Bali is an island of profound beauty, small but unique in variety. Dramatic high mountains and rugged seascapes are backdrops to artfully terraced rice fields, jewel toned crater lakes and river ravines in the manner of a Henri Rousseau painting. Tigers no longer roam the forests where monkeys, tropical birds and butterflies continue to live in abundance. A profusion of flowers and luxurious tropical foliage are no surprise in this paradise where warm temperatures are near constant year round, soils are enriched by volcanic ash and tropical rains create a greenhouse environment.
Alfred Russell Wallace traveled the Indonesian archipelago in 1869 and discovered the flora and fauna typical of Asia ends in Bali. East of Bali and only 35 kilometers away lies the island of Lombok. The deep water Lombok Strait narrowly divides the two islands and marks a beginning of more primitive biological forms as found in Australia. Lombok is Arid and thorny while Bali is blessed with an endless variety of plant life some quite exotic in nature and all bountiful in production.

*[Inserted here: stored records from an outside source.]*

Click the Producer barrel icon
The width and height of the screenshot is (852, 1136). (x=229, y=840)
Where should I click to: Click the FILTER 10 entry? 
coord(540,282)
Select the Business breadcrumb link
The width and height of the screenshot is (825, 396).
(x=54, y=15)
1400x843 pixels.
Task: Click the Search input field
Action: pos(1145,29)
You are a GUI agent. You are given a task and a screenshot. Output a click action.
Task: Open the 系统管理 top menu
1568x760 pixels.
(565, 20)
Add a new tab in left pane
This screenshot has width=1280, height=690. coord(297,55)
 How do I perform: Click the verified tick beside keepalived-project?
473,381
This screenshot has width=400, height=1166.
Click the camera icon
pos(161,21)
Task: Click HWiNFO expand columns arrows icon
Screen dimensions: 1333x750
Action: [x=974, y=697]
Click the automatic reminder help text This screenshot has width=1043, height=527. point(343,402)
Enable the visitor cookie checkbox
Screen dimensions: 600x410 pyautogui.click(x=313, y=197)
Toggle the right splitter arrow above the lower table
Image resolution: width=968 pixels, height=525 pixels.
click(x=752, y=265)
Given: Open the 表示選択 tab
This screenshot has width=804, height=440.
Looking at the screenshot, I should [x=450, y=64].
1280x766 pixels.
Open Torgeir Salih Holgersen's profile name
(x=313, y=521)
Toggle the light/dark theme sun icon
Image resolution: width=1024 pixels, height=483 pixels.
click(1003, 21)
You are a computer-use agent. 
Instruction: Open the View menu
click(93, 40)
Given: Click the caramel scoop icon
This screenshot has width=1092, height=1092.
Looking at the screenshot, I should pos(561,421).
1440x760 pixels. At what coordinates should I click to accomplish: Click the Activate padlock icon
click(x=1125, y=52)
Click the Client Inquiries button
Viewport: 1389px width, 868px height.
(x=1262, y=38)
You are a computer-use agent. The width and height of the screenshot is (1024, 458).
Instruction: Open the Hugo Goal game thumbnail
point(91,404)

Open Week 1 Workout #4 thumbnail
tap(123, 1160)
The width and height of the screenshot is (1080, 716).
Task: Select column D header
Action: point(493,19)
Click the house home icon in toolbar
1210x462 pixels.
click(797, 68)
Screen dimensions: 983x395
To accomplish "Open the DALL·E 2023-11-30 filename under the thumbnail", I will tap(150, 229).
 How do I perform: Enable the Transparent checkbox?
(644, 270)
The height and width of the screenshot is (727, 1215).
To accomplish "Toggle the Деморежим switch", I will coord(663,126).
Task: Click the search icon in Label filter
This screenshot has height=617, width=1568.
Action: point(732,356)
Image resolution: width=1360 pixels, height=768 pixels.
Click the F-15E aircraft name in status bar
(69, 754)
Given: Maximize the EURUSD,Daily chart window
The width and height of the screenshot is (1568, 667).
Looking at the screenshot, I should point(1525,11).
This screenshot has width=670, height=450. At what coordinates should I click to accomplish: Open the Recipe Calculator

On Bali one is always aware of the plentiful extravagance of fruits and flowers: their presence is constantly and absolutely felt. The warm, gentle sea breezes of the night are perfumed with frangipani and jasmine while daytime activities embrace their availability. Flowers entwined in the hair or placed behind the ear of men and women are a natural accessory. Costumes of performers almost always include fresh blossoms, and petals are showered upon audiences as a welcome in the traditional pendet dance. Statues everywhere are arrayed with hibiscus blossoms jauntily stuck here and there. Each morning small woven canang offerings containing fresh flowers, rice and sweet-smelling grass are place on and in vehicles, on doorsteps of shops or in a curve of the path or road. Priest, women, men, and children hold blossoms in the fingertips during prayerful worship. If it is thought the hands have touched something impure, a flower blossom is rubbed between the fingers. Flowers represent purity, an offering from the gods that gives the gift of fragrance and beauty to the splendid garden of Bali.
Practically combined with beauty is the Balinese way in all aspects of life including their gardening. Gardens within the walls of traditional Balinese compounds or Bali villas are generally not particularly designed or laid out but are rather randomly planted. Any available open space is used for growing useful or edible plants, fruits and flowers. A typical compound is planted with staples such as coconut, banana, citrus, rambutan, coffee, mango, pineapple, and papaya. Flowering trees and shrubs are valued for beautifying the compound as well as providing blossoms for use in the constant making of offerings. Compounds in the higher elevations or north Bali may have apple trees or the delicious salak which has a crunchy sweet texture like a crisp apple but with a nutty flavor the outer skin of the salak could easily be mistaken for brown snakeskin.
A familiar late afternoon sight is that of grandfather returning home from gathering grasses, sarong tucked up in pantaloon-fashion, carrying a large bamboo basket of greens for his beautiful cow. Young boys and old men alike cut wild grasses to provide feed for the cows, goats, and pigs kept in pens within the family compound or on tethers. There are no meadows for grazing as land has a premium value for cultivation of rice. The daily practice of cutting grass and weeds is a practical tradition that assures tidy roadsides and manicured pathways, including the terraced rice field paths.
A practical unity of people and nature is the environment of Balinese life. Garden courtyards are not just to be seen but to be touched, felt, smelt, and used. Balinese compounds consist of interrelated open spaces surrounded by walls with four or more open pavilions. Pavilions placed within Bali villa compound walls create courtyards as extended living spaces outdoors. Interplay of closed and open spaces provides an inner harmony, a balance of the yin and yang, that same philosophy of opposites evident throughout the Balinese culture.
There are contradictory and multiple levels of meaning in architectural planning of space surrounded by walls yet once inside the Bali villa there is in fact an interaction of space. Although there is simplicity outside the compound walls, inside the area there is a complexity of many pavilions and sheds. Walls are directional yet static as a place. These themes of complexity and contradiction are those seen in every aspect of the style of Bali tension within tranquility in architecture or in fabric design, dance, gamelan music even within the subtle natures of the Balinese people there is contradiction and complexity.
The exotic garden paradise of Bali and its remarkable culture will hopefully be able to remain as true to itself as the waringin family tree, continually putting down new roots while remembering their ancestral ways.